*WHAT NEEDS TO BE DONE*. Lines outside the range are not wanted. Give again exactly the lines between the line holding "زودکمک (331, 2545)" and the line holding "Privacy Policy (1217, 1248)", inclusive, from the listing below.

*RECORDS SHOWN*.
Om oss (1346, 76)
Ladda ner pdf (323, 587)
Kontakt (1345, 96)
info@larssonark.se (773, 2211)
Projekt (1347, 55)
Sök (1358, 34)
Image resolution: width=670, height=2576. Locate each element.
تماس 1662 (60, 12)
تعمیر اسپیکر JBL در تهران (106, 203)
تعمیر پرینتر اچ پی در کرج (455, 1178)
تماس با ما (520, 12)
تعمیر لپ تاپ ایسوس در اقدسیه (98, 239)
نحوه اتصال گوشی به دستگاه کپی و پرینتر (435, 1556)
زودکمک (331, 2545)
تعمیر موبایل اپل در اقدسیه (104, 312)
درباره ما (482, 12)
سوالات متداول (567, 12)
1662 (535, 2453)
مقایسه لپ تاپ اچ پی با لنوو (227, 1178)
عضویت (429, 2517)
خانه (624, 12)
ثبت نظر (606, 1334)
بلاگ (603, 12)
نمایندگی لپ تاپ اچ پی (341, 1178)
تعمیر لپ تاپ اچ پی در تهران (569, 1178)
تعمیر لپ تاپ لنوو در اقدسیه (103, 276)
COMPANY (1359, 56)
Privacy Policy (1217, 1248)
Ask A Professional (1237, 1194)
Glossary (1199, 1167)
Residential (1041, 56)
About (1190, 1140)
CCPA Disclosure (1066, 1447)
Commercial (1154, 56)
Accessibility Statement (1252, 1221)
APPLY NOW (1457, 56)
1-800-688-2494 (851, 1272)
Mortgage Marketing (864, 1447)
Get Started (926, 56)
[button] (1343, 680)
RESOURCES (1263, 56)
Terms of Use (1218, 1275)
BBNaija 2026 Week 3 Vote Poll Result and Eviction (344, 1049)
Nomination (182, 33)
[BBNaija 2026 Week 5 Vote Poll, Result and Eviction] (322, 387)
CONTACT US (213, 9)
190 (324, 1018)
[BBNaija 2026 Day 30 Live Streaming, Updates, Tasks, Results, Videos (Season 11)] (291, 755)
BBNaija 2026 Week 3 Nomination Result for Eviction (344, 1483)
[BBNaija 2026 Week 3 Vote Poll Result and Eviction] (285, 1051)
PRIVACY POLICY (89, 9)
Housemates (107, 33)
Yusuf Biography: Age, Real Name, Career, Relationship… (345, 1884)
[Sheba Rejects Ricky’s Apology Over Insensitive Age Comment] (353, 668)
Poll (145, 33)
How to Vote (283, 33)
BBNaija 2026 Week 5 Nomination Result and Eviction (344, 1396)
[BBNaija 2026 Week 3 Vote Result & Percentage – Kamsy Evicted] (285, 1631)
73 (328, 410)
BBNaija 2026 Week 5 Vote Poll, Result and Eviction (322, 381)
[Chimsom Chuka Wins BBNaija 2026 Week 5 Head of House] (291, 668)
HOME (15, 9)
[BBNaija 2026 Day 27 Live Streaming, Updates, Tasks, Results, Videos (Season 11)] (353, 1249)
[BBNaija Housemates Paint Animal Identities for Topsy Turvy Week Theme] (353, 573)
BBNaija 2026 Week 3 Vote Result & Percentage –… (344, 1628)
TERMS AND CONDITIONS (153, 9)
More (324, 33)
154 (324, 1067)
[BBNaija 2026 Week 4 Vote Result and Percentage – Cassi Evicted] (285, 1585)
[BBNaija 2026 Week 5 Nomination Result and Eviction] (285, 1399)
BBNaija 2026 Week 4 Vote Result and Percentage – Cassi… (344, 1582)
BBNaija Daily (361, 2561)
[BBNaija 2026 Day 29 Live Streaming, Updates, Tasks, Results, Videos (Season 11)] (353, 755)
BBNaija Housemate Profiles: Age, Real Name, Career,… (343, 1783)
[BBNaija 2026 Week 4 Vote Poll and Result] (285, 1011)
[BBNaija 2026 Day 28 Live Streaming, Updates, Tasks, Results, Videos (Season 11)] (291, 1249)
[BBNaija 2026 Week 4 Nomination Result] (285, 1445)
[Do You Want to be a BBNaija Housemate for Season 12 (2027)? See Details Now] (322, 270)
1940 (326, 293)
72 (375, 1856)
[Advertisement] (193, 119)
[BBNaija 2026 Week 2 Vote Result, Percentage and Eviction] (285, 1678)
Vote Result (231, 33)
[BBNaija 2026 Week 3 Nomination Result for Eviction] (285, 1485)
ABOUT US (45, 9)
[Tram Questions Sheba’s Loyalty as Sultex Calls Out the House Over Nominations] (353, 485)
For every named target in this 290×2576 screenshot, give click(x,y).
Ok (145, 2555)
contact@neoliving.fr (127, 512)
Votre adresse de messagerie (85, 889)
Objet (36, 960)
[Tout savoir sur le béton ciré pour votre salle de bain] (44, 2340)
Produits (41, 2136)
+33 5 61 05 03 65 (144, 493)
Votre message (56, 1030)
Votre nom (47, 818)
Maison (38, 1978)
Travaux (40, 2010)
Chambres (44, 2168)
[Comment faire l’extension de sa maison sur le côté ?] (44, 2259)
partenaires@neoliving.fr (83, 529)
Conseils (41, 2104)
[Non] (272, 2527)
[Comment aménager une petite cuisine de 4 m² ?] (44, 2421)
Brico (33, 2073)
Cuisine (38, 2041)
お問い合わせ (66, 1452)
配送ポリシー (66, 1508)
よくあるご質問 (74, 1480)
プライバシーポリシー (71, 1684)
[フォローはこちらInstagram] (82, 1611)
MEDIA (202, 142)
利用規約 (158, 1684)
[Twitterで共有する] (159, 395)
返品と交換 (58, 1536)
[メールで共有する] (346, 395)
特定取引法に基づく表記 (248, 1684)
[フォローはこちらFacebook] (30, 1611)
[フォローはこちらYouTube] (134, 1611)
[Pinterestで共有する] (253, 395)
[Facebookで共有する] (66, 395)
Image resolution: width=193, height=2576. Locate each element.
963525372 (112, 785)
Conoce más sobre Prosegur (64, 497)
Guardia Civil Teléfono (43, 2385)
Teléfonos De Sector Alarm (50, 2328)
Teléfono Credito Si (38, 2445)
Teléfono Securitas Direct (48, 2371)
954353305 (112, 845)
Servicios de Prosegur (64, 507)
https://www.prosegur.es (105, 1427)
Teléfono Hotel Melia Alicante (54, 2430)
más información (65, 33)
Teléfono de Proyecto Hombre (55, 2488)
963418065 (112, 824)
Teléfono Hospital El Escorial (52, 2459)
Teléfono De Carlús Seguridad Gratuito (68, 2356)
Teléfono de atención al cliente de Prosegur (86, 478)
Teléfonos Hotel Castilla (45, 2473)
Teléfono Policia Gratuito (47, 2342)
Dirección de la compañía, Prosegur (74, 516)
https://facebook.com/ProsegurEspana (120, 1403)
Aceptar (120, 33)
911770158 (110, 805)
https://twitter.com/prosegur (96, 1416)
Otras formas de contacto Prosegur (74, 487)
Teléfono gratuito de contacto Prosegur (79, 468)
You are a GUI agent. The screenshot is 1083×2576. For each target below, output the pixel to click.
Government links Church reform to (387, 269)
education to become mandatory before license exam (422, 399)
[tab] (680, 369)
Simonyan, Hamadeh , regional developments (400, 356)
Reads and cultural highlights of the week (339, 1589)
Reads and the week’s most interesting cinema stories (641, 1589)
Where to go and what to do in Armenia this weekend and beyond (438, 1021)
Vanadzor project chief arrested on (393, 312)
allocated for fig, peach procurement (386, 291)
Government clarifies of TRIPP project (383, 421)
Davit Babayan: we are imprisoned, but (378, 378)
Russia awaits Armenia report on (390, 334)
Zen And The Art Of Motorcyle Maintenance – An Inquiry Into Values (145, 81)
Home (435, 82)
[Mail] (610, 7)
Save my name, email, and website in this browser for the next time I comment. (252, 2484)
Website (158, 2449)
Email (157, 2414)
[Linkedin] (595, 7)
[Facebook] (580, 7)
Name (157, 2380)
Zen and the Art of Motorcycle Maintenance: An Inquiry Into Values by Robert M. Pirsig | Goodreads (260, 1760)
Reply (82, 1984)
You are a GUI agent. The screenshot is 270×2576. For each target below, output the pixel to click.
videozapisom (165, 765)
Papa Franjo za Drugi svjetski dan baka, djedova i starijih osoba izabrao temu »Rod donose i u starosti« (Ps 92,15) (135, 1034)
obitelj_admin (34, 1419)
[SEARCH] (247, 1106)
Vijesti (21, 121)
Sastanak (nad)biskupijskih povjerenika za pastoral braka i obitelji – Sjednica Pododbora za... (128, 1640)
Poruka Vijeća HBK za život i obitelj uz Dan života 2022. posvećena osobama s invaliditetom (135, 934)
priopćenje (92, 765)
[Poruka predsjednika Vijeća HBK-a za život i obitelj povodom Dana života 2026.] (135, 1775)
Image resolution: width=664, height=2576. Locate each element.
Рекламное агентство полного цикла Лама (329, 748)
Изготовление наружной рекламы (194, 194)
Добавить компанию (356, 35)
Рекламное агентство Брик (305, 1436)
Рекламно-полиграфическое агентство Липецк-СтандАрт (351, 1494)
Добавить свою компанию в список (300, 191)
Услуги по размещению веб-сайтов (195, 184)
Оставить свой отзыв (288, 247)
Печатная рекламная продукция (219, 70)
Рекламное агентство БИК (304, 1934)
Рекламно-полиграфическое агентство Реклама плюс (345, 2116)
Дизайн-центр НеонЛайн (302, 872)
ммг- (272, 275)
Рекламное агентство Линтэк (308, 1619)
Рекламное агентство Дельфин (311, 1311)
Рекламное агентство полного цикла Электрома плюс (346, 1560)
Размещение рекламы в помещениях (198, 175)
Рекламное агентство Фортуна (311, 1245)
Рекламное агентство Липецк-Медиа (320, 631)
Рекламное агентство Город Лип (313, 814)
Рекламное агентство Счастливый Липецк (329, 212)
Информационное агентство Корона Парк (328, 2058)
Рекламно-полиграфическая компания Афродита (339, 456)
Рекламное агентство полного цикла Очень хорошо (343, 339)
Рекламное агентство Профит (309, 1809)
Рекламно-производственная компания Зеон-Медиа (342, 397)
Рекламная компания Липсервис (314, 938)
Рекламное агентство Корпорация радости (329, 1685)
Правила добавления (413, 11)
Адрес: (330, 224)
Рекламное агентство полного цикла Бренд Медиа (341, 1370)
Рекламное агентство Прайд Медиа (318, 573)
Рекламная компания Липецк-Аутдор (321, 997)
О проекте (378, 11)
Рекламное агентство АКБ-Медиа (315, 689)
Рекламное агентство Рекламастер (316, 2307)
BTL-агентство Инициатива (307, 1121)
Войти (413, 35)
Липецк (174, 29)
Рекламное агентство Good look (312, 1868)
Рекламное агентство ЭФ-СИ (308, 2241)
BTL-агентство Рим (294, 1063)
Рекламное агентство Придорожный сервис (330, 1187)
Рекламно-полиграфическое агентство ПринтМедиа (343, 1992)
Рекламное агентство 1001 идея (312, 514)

*PROBLEM SOLUTION*.
زودکمک (331, 2545)
تعمیر موبایل اپل در اقدسیه (104, 312)
درباره ما (482, 12)
سوالات متداول (567, 12)
1662 (535, 2453)
مقایسه لپ تاپ اچ پی با لنوو (227, 1178)
عضویت (429, 2517)
خانه (624, 12)
ثبت نظر (606, 1334)
بلاگ (603, 12)
نمایندگی لپ تاپ اچ پی (341, 1178)
تعمیر لپ تاپ اچ پی در تهران (569, 1178)
تعمیر لپ تاپ لنوو در اقدسیه (103, 276)
COMPANY (1359, 56)
Privacy Policy (1217, 1248)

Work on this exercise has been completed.